Smart Array P410 in Slot 1
Bus Interface: PCI
Slot: 1
RAID 6 (ADG) Status: Disabled
Controller Status: OK
Hardware Revision: C
Firmware Version: 2.74
Rebuild Priority: Medium
Expand Priority: Medium
Surface Scan Delay: 15 secs
Surface Scan Mode: Idle
Queue Depth: Automatic
Monitor and Performance Delay: 60 min
Elevator Sort: Enabled
Degraded Performance Optimization: Disabled
Inconsistency Repair Policy: Disabled
Wait for Cache Room: Disabled
Surface Analysis Inconsistency Notification: Disabled
Post Prompt Timeout: 0 secs
Cache Board Present: True
Cache Status: OK
Cache Ratio: 100% Read / 0% Write
Drive Write Cache: Disabled
Total Cache Size: 256 MB
Total Cache Memory Available: 144 MB
No-Battery Write Cache: Disabled
Battery/Capacitor Count: 0
SATA NCQ Supported: True

So I could see that all the cache was for Read, Drive Write Cache was disabled and No-battery Write Cache was also disabled (probably because I had not batteries installed). Basically nothing there going to help my write speed in the slightest. As it’s a server for test and training then I want as much performance as possible and as much storage as possible. If I lose power and lose some data then to be honest I’m not really bothered. My templates will still be there, static and intact and if the worst case scenario came to be then installing OVM Server again is not much of a hardship.

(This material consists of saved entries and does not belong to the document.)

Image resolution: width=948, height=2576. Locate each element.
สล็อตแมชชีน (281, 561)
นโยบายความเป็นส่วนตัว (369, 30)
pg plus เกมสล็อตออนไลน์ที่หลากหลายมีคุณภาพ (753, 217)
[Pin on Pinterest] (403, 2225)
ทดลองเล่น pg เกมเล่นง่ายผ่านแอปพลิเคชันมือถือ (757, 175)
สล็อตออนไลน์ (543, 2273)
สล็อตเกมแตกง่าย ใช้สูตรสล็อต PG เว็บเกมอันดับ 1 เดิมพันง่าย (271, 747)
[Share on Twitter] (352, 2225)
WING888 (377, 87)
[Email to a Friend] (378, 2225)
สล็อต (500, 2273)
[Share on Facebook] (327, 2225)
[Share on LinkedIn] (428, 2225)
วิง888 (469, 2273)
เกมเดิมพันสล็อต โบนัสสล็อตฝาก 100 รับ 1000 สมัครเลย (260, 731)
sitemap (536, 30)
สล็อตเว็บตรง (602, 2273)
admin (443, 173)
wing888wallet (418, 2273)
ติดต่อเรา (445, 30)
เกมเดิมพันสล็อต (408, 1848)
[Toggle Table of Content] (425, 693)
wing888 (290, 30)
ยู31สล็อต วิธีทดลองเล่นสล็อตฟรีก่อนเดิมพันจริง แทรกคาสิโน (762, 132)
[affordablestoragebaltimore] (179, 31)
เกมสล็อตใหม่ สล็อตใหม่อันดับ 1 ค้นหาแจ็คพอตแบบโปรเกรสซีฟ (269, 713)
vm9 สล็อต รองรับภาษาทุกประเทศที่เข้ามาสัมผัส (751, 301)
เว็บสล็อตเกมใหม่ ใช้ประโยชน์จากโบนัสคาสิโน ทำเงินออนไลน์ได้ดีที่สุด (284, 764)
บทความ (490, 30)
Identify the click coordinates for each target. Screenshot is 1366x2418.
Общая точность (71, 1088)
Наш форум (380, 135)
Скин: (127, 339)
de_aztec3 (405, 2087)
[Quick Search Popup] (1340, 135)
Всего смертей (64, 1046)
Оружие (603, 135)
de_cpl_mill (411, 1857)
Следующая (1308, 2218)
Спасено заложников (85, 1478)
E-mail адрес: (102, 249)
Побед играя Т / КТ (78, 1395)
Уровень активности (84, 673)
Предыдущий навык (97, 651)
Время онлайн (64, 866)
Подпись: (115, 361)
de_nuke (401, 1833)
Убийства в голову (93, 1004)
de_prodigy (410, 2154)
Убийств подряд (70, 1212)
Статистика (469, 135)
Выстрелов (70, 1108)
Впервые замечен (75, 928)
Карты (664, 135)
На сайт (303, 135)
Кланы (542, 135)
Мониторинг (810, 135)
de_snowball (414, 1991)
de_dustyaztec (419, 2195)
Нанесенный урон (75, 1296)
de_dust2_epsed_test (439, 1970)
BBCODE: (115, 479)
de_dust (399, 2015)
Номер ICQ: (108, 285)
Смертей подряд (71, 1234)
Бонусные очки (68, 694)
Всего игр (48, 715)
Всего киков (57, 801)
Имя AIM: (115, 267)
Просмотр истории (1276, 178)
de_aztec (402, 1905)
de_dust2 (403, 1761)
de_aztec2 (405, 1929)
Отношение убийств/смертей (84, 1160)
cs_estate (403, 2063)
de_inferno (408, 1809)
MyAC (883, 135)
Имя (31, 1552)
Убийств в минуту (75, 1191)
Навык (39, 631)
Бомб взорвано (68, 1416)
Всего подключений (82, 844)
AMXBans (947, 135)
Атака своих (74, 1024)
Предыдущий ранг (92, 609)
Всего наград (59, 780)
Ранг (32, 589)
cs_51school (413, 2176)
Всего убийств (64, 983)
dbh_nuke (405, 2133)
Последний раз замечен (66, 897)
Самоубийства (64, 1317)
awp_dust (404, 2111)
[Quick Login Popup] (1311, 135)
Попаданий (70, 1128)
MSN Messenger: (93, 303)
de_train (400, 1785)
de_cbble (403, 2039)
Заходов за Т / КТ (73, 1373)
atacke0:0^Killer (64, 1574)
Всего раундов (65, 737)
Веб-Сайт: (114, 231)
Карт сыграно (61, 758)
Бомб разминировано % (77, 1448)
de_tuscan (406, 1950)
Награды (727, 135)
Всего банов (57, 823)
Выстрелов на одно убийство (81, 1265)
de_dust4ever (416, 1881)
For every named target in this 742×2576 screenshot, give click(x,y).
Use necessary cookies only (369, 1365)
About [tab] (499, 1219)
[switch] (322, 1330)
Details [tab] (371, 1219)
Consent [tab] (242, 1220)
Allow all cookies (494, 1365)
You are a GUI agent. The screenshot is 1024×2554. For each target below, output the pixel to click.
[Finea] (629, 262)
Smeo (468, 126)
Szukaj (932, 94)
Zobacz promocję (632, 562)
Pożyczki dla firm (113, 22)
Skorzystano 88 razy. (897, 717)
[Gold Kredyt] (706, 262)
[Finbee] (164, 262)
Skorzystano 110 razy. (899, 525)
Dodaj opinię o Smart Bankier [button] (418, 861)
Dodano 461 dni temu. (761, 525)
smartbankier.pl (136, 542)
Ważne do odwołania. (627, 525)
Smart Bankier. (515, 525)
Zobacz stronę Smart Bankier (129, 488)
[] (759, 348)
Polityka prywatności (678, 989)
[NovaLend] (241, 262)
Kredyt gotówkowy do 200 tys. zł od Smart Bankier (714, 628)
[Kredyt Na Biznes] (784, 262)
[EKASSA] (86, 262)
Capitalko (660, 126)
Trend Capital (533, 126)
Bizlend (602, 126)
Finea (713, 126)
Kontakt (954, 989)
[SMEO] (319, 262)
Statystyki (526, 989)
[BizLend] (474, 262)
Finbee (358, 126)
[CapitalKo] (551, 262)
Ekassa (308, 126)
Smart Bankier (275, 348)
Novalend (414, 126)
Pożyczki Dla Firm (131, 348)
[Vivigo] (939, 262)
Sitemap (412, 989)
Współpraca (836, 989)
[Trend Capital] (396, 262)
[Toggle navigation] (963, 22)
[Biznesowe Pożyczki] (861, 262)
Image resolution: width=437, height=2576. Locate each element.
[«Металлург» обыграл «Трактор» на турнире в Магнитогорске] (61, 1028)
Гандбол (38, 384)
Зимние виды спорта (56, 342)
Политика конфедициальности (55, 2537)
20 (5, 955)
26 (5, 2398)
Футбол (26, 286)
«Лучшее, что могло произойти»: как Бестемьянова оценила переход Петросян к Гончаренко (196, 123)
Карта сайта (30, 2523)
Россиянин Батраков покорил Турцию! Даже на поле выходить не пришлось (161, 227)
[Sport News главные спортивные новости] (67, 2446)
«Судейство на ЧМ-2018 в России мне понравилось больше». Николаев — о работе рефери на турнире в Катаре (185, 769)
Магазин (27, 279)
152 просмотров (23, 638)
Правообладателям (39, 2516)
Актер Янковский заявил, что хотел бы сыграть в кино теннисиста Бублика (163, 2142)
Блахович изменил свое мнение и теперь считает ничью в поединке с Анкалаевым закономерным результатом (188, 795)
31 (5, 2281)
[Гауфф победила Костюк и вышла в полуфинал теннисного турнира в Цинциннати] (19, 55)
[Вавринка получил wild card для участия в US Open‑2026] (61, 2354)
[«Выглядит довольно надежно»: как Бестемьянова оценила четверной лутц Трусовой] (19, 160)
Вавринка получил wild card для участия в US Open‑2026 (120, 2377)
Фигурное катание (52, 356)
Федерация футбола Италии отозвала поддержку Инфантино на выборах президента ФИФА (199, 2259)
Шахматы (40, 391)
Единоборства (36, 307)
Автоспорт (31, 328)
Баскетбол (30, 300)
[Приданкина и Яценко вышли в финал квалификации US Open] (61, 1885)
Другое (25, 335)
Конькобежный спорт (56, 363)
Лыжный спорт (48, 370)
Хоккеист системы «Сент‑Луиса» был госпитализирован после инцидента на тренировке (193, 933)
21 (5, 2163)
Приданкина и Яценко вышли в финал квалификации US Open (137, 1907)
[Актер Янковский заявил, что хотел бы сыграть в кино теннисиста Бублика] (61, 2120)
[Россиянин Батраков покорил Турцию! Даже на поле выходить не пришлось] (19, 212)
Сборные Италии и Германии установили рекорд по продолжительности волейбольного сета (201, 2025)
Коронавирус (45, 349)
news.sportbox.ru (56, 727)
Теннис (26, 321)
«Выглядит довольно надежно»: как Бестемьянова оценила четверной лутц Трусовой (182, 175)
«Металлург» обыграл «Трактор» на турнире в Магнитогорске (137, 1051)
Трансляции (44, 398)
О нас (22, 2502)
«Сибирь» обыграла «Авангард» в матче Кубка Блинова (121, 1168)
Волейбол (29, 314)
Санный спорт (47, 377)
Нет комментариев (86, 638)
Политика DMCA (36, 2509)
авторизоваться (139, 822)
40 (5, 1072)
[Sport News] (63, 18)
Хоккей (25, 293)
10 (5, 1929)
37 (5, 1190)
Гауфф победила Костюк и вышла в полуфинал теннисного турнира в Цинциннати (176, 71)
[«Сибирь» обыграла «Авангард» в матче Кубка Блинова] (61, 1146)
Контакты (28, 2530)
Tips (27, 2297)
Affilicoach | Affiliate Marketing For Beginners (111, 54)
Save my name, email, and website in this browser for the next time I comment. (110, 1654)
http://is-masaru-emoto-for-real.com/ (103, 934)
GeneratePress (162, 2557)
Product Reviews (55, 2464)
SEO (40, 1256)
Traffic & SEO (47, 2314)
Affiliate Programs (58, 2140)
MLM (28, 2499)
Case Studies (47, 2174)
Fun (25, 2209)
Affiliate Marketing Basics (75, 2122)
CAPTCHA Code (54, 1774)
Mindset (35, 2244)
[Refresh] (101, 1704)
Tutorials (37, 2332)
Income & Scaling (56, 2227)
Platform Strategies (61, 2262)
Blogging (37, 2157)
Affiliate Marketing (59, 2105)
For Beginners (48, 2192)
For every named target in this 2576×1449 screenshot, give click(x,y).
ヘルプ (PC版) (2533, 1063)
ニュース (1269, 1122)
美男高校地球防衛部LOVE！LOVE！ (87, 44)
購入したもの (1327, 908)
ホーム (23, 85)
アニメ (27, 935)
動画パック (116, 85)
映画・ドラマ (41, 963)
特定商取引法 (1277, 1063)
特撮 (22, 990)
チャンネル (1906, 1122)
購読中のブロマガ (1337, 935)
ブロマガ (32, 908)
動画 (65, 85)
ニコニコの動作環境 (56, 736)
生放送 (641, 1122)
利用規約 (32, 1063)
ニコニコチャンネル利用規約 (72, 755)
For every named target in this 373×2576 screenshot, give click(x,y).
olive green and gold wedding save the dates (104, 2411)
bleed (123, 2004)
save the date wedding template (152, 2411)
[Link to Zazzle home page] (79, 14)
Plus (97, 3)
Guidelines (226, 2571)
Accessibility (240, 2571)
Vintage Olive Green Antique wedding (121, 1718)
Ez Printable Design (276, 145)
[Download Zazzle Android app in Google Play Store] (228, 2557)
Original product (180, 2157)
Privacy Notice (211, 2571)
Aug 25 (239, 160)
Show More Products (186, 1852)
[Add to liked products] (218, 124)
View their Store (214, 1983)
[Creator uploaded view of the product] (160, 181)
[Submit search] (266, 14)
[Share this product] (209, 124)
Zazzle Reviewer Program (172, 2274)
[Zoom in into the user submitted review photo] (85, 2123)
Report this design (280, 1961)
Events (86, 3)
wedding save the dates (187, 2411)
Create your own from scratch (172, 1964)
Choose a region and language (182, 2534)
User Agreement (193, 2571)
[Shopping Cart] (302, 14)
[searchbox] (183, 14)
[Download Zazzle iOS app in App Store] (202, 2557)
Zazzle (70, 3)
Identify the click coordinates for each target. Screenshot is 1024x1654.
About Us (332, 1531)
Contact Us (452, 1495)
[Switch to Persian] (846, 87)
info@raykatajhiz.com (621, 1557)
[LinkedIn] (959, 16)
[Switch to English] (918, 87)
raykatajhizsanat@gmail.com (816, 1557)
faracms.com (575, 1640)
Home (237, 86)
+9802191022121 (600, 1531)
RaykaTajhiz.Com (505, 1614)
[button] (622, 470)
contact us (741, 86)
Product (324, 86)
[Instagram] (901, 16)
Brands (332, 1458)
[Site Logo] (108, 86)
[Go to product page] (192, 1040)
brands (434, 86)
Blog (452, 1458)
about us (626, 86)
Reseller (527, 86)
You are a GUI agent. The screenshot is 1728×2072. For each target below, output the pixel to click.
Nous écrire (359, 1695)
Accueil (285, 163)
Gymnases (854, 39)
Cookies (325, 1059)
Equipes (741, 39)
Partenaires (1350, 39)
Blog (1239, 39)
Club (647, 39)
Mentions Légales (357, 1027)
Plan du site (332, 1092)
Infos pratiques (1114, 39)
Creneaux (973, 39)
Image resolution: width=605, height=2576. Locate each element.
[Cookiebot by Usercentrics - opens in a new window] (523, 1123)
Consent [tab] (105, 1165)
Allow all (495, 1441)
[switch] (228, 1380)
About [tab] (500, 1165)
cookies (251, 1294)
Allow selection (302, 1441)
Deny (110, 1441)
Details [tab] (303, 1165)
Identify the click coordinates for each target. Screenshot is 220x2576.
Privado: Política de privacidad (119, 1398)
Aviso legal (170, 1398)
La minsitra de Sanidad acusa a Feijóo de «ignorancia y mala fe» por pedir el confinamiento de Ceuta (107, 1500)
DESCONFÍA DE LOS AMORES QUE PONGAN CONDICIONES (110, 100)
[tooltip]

So, full steam ahead and off with the following commands to turn on all the caching possible.

ctrl slot=1 modify nbwc=enable
ctrl slot=1 modify dwc=enable forced
ctrl slot=1 modify cacheratio=25/75

Which led to the following:

=> ctrl all show detail

Smart Array P410 in Slot 1
Bus Interface: PCI
Slot: 1
RAID 6 (ADG) Status: Disabled
Controller Status: OK
Hardware Revision: C
Firmware Version: 2.74
Rebuild Priority: Medium
Expand Priority: Medium
Surface Scan Delay: 15 secs
Surface Scan Mode: Idle
Queue Depth: Automatic
Monitor and Performance Delay: 60 min
Elevator Sort: Enabled
Degraded Performance Optimization: Disabled
Inconsistency Repair Policy: Disabled
Wait for Cache Room: Disabled
Surface Analysis Inconsistency Notification: Disabled
Post Prompt Timeout: 0 secs
Cache Board Present: True
Cache Status: OK
Cache Ratio: 25% Read / 75% Write
Drive Write Cache: Enabled
Total Cache Size: 256 MB
Total Cache Memory Available: 144 MB
No-Battery Write Cache: Enabled
Battery/Capacitor Count: 0
SATA NCQ Supported: True

The outcome, well, copying the DB home from node 1 to node 2 took a total of 9 minutes and not hours. Quite a massive improvement and shows just how important caching is. I also found a working version of the HP Array Configuration Utility for OVM Server and I now have a super fast training environment which came from combining a couple of old servers and a little bit of time.